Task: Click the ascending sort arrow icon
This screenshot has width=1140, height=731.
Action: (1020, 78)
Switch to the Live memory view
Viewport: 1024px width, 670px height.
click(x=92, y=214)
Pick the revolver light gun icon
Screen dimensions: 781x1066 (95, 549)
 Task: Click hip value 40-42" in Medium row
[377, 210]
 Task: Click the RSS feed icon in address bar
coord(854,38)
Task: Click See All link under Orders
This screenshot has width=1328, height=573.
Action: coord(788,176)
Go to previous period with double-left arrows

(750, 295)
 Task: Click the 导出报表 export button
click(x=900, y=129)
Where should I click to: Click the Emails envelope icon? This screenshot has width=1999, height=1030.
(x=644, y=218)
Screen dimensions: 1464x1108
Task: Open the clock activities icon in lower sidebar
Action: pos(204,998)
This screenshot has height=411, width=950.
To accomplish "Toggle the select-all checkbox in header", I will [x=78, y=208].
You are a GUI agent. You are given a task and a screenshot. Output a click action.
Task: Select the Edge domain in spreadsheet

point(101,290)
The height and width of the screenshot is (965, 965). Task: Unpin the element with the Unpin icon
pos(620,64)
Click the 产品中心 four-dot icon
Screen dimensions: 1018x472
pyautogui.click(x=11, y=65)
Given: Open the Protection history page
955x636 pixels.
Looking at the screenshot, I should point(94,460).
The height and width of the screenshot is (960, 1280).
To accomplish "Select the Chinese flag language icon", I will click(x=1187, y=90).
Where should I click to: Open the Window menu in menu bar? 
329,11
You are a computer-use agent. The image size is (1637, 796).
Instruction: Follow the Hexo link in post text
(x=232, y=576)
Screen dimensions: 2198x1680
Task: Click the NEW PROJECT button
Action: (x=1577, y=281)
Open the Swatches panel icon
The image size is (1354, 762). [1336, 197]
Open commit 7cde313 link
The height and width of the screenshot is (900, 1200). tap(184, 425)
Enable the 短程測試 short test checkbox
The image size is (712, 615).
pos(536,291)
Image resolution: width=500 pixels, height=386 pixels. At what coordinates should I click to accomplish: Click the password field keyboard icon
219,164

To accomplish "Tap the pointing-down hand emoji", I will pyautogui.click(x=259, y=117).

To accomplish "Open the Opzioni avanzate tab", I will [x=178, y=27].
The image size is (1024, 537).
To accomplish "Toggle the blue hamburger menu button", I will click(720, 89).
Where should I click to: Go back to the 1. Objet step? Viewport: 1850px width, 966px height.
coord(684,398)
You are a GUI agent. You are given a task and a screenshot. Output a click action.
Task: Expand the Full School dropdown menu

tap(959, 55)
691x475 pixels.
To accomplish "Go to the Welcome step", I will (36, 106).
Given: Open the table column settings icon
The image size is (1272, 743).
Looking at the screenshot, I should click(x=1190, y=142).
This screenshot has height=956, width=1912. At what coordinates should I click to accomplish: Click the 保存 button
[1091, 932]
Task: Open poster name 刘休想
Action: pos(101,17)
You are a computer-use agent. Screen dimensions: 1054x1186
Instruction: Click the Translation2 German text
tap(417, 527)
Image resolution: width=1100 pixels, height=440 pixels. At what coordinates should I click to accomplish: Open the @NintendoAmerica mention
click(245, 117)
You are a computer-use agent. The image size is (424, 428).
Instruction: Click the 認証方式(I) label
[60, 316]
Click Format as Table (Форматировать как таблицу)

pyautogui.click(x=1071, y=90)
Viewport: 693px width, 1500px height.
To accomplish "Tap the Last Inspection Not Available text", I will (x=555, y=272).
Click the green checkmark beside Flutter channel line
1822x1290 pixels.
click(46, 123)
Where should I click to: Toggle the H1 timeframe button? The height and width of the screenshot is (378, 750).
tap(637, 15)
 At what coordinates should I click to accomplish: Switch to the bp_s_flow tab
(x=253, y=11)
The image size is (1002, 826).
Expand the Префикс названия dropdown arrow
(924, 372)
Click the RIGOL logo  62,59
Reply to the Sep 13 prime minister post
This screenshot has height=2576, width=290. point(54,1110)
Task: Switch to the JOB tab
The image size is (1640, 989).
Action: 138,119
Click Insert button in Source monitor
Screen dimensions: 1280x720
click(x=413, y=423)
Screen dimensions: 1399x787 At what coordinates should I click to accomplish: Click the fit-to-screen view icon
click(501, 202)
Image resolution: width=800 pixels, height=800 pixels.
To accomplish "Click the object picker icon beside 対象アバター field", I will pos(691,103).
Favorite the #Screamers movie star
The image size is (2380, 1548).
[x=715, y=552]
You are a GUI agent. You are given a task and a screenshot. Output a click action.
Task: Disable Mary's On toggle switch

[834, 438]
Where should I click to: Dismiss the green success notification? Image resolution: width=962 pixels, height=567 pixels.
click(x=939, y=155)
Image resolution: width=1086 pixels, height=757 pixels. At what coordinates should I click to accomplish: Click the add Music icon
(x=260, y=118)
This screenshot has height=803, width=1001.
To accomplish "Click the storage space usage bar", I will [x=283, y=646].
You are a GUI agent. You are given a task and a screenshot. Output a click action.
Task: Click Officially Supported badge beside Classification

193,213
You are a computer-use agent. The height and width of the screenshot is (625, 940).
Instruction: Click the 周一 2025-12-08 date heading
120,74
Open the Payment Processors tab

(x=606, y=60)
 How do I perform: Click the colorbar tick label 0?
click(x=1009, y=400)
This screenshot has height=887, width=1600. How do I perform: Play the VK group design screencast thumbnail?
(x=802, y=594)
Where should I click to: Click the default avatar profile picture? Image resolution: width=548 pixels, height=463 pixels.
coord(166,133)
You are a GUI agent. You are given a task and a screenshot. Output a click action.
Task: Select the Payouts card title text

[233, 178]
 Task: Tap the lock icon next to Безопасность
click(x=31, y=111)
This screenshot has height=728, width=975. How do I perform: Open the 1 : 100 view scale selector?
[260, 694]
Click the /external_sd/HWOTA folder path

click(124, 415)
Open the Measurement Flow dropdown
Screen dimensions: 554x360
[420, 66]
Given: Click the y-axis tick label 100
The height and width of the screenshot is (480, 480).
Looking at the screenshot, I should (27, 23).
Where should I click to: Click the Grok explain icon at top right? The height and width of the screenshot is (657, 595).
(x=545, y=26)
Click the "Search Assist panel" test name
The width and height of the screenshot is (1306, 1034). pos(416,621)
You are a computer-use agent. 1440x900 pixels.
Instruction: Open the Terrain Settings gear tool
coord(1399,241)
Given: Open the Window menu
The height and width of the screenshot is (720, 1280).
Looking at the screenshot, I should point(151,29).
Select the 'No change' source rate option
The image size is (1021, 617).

* EXERCISE GOAL
Every line of the data must appear again in the answer, exactly as written.

* COMPLETED EXERCISE
Task: Click the ascending sort arrow icon
This screenshot has width=1140, height=731.
Action: (1020, 78)
Switch to the Live memory view
Viewport: 1024px width, 670px height.
click(x=92, y=214)
Pick the revolver light gun icon
Screen dimensions: 781x1066 (95, 549)
 Task: Click hip value 40-42" in Medium row
[377, 210]
 Task: Click the RSS feed icon in address bar
coord(854,38)
Task: Click See All link under Orders
This screenshot has width=1328, height=573.
Action: coord(788,176)
Go to previous period with double-left arrows

(750, 295)
 Task: Click the 导出报表 export button
click(x=900, y=129)
Where should I click to: Click the Emails envelope icon? This screenshot has width=1999, height=1030.
(x=644, y=218)
Screen dimensions: 1464x1108
Task: Open the clock activities icon in lower sidebar
Action: pos(204,998)
This screenshot has height=411, width=950.
To accomplish "Toggle the select-all checkbox in header", I will [x=78, y=208].
You are a GUI agent. You are given a task and a screenshot. Output a click action.
Task: Select the Edge domain in spreadsheet

point(101,290)
The height and width of the screenshot is (965, 965). Task: Unpin the element with the Unpin icon
pos(620,64)
Click the 产品中心 four-dot icon
Screen dimensions: 1018x472
pyautogui.click(x=11, y=65)
Given: Open the Protection history page
955x636 pixels.
Looking at the screenshot, I should point(94,460).
The height and width of the screenshot is (960, 1280).
To accomplish "Select the Chinese flag language icon", I will click(x=1187, y=90).
Where should I click to: Open the Window menu in menu bar? 
329,11
You are a computer-use agent. The image size is (1637, 796).
Instruction: Follow the Hexo link in post text
(x=232, y=576)
Screen dimensions: 2198x1680
Task: Click the NEW PROJECT button
Action: (x=1577, y=281)
Open the Swatches panel icon
The image size is (1354, 762). [1336, 197]
Open commit 7cde313 link
The height and width of the screenshot is (900, 1200). tap(184, 425)
Enable the 短程測試 short test checkbox
The image size is (712, 615).
pos(536,291)
Image resolution: width=500 pixels, height=386 pixels. At what coordinates should I click to accomplish: Click the password field keyboard icon
219,164

To accomplish "Tap the pointing-down hand emoji", I will pyautogui.click(x=259, y=117).

To accomplish "Open the Opzioni avanzate tab", I will [x=178, y=27].
The image size is (1024, 537).
To accomplish "Toggle the blue hamburger menu button", I will click(720, 89).
Where should I click to: Go back to the 1. Objet step? Viewport: 1850px width, 966px height.
coord(684,398)
You are a GUI agent. You are given a task and a screenshot. Output a click action.
Task: Expand the Full School dropdown menu

tap(959, 55)
691x475 pixels.
To accomplish "Go to the Welcome step", I will (36, 106).
Given: Open the table column settings icon
The image size is (1272, 743).
Looking at the screenshot, I should click(x=1190, y=142).
This screenshot has height=956, width=1912. At what coordinates should I click to accomplish: Click the 保存 button
[1091, 932]
Task: Open poster name 刘休想
Action: pos(101,17)
You are a computer-use agent. Screen dimensions: 1054x1186
Instruction: Click the Translation2 German text
tap(417, 527)
Image resolution: width=1100 pixels, height=440 pixels. At what coordinates should I click to accomplish: Open the @NintendoAmerica mention
click(245, 117)
You are a computer-use agent. The image size is (424, 428).
Instruction: Click the 認証方式(I) label
[60, 316]
Click Format as Table (Форматировать как таблицу)

pyautogui.click(x=1071, y=90)
Viewport: 693px width, 1500px height.
To accomplish "Tap the Last Inspection Not Available text", I will (x=555, y=272).
Click the green checkmark beside Flutter channel line
1822x1290 pixels.
click(46, 123)
Where should I click to: Toggle the H1 timeframe button? The height and width of the screenshot is (378, 750).
tap(637, 15)
 At what coordinates should I click to accomplish: Switch to the bp_s_flow tab
(x=253, y=11)
The image size is (1002, 826).
Expand the Префикс названия dropdown arrow
(924, 372)
Click the RIGOL logo  62,59
Reply to the Sep 13 prime minister post
This screenshot has height=2576, width=290. point(54,1110)
Task: Switch to the JOB tab
The image size is (1640, 989).
Action: 138,119
Click Insert button in Source monitor
Screen dimensions: 1280x720
click(x=413, y=423)
Screen dimensions: 1399x787 At what coordinates should I click to accomplish: Click the fit-to-screen view icon
click(501, 202)
Image resolution: width=800 pixels, height=800 pixels.
To accomplish "Click the object picker icon beside 対象アバター field", I will pos(691,103).
Favorite the #Screamers movie star
The image size is (2380, 1548).
[x=715, y=552]
You are a GUI agent. You are given a task and a screenshot. Output a click action.
Task: Disable Mary's On toggle switch

[834, 438]
Where should I click to: Dismiss the green success notification? Image resolution: width=962 pixels, height=567 pixels.
click(x=939, y=155)
Image resolution: width=1086 pixels, height=757 pixels. At what coordinates should I click to accomplish: Click the add Music icon
(x=260, y=118)
This screenshot has height=803, width=1001.
To accomplish "Click the storage space usage bar", I will [x=283, y=646].
You are a GUI agent. You are given a task and a screenshot. Output a click action.
Task: Click Officially Supported badge beside Classification

193,213
You are a computer-use agent. The height and width of the screenshot is (625, 940).
Instruction: Click the 周一 2025-12-08 date heading
120,74
Open the Payment Processors tab

(x=606, y=60)
 How do I perform: Click the colorbar tick label 0?
click(x=1009, y=400)
This screenshot has height=887, width=1600. How do I perform: Play the VK group design screencast thumbnail?
(x=802, y=594)
Where should I click to: Click the default avatar profile picture? Image resolution: width=548 pixels, height=463 pixels.
coord(166,133)
You are a GUI agent. You are given a task and a screenshot. Output a click action.
Task: Select the Payouts card title text

[233, 178]
 Task: Tap the lock icon next to Безопасность
click(x=31, y=111)
This screenshot has height=728, width=975. How do I perform: Open the 1 : 100 view scale selector?
[260, 694]
Click the /external_sd/HWOTA folder path

click(124, 415)
Open the Measurement Flow dropdown
Screen dimensions: 554x360
[420, 66]
Given: Click the y-axis tick label 100
The height and width of the screenshot is (480, 480).
Looking at the screenshot, I should (27, 23).
Where should I click to: Click the Grok explain icon at top right? The height and width of the screenshot is (657, 595).
(x=545, y=26)
Click the "Search Assist panel" test name
The width and height of the screenshot is (1306, 1034). pos(416,621)
You are a computer-use agent. 1440x900 pixels.
Instruction: Open the Terrain Settings gear tool
coord(1399,241)
Given: Open the Window menu
The height and width of the screenshot is (720, 1280).
Looking at the screenshot, I should point(151,29).
Select the 'No change' source rate option
The image size is (1021, 617).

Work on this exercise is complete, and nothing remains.